Briefs That Changed History
This course will focus on the persuasive structures and strategies deployed in a selection of briefs that arguably change the course of events in the United States. They will be drawn from such cases as Muller v. Oregon, Brown v. Board of Education, Roe v. Wade, Furman v. Georgia, Miranda v. Arizona, Bowers v. Hardwick, Gideon v. Wainwright, and the Pentagon Papers cases. In studying the briefs themselves, the historical contexts out of which they arose, and the opinions to which they gave rise, together with selected secondary readings, students will explore traditional theories of persuasion; the utility of arguments rooted in policy and cognitive science; the value and limits of narrative and thematic strategies; the power of metaphor and archetype. Each of these elements entails particular skills, and each has the potential to raise profound professional and ethical questions. That being so, classroom discussion will necessarily encompass both specific practices and large themes, with a consistent emphasis on the choices made by advocates and the potential reach of these choices.

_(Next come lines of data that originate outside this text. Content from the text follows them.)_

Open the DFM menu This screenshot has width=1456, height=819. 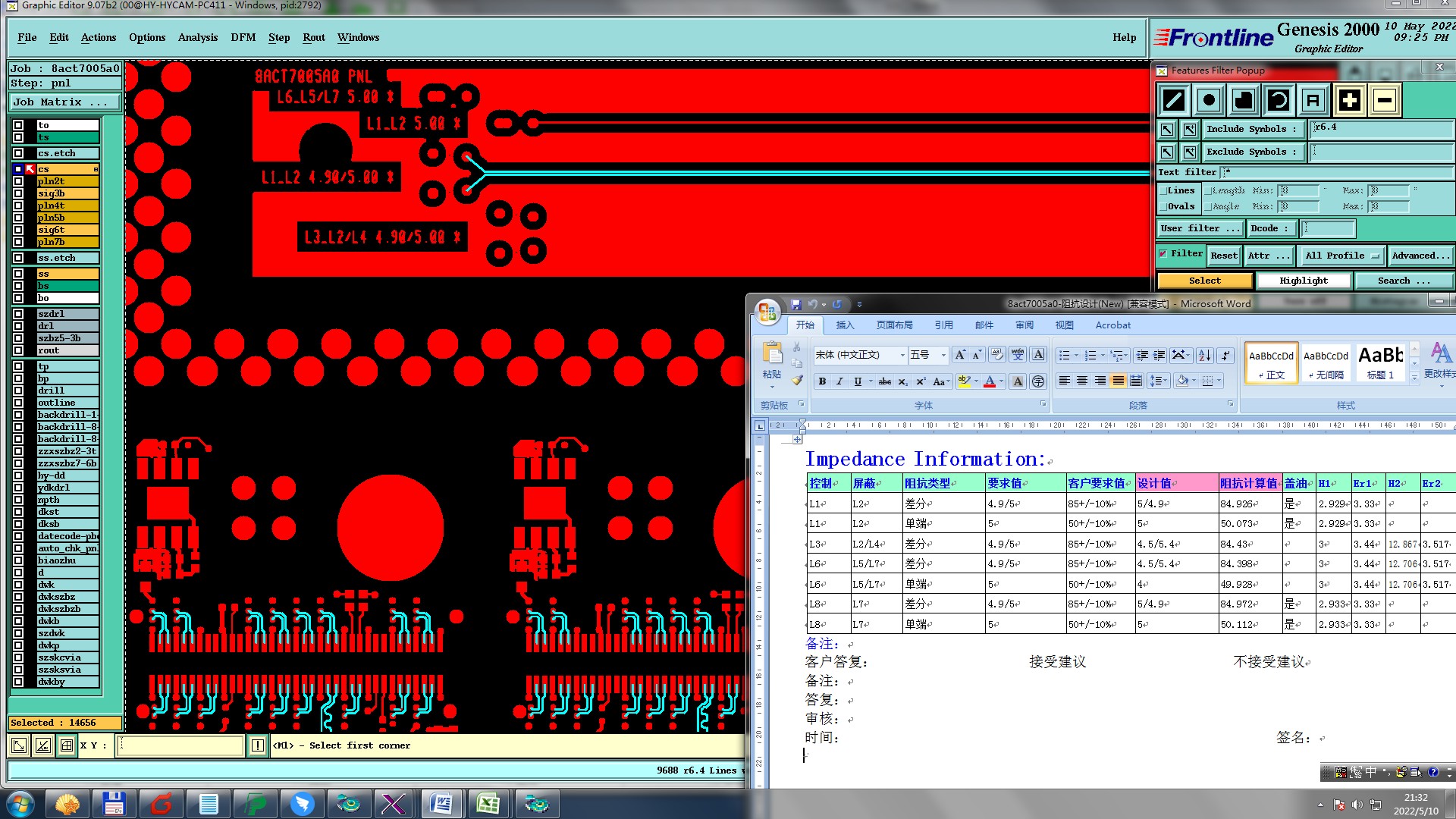[243, 37]

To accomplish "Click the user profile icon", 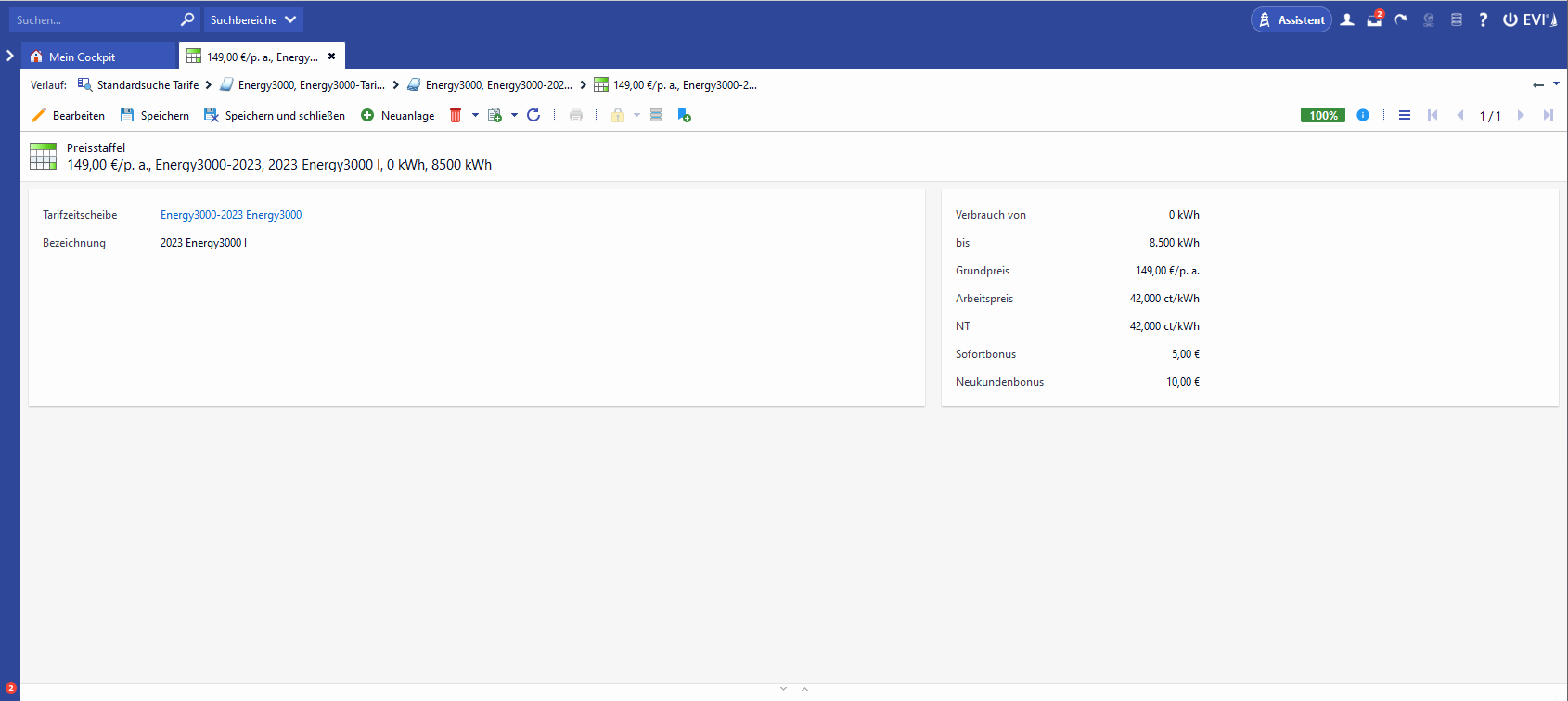I will coord(1347,19).
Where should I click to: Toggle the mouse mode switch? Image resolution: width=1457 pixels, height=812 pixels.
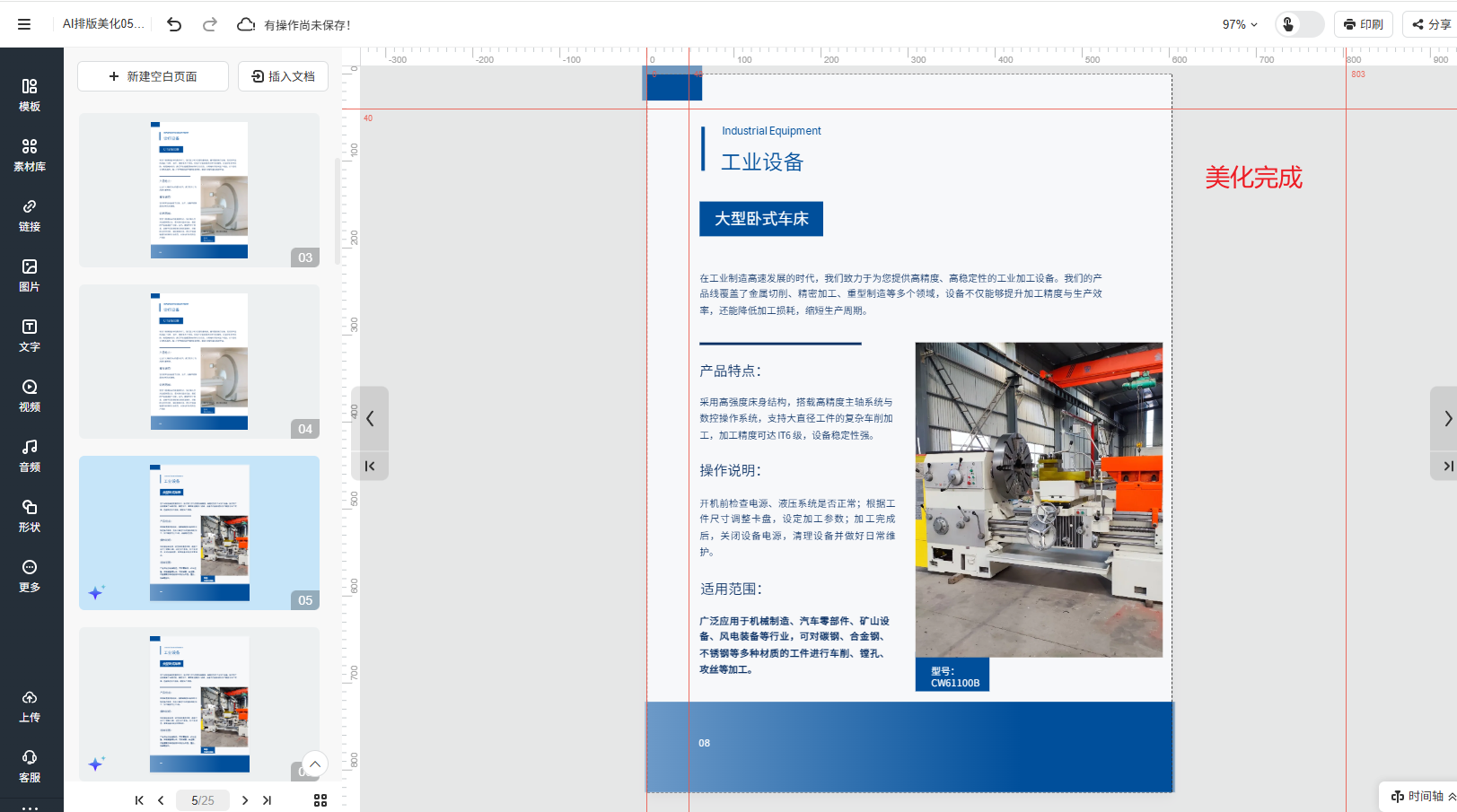coord(1299,24)
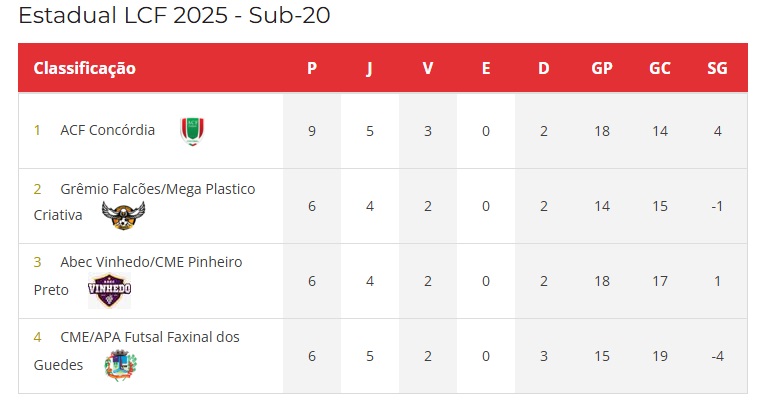Screen dimensions: 759x415
Task: Click ACF Concórdia's points value 9
Action: click(x=312, y=131)
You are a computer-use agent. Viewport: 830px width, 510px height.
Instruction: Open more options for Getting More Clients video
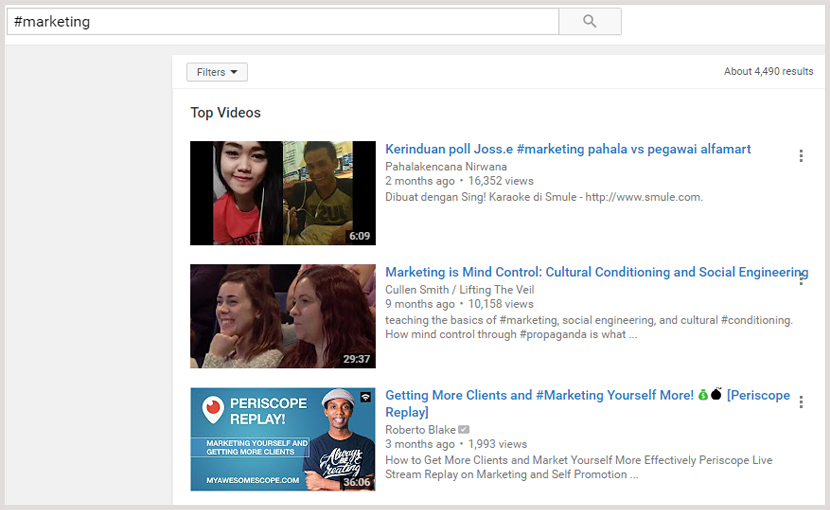(x=800, y=401)
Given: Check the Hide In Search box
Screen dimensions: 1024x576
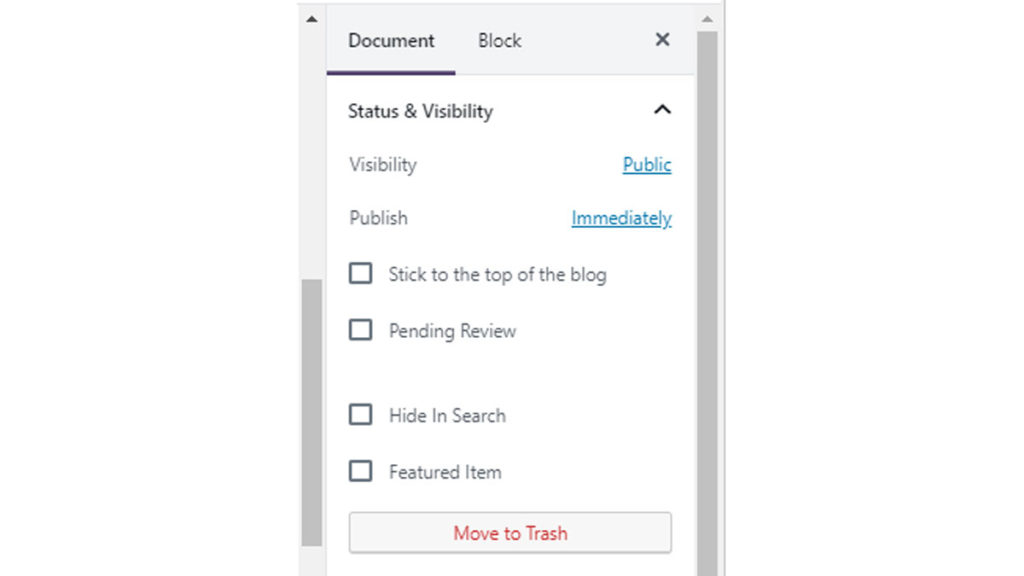Looking at the screenshot, I should [360, 415].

(1) All students will be expected to read all of the assigned briefs and secondary materials, and to contribute to classroom discussions. A portion of the final grade will reflect their preparation and participation.
(2) Each student will serve as a “expert” for two briefs and selected secondary readings, presenting and critiquing the materials in helping to lead class discussion.
(3) Each student will select a case pending before the Supreme Court of the United States in the current term; choose a party or amicus to represent; write the substantive portions of a brief in that case, together with a series of annotations explaining her persuasive strategies; and present a moot oral argument intended to elicit comments that will help her improve the final product.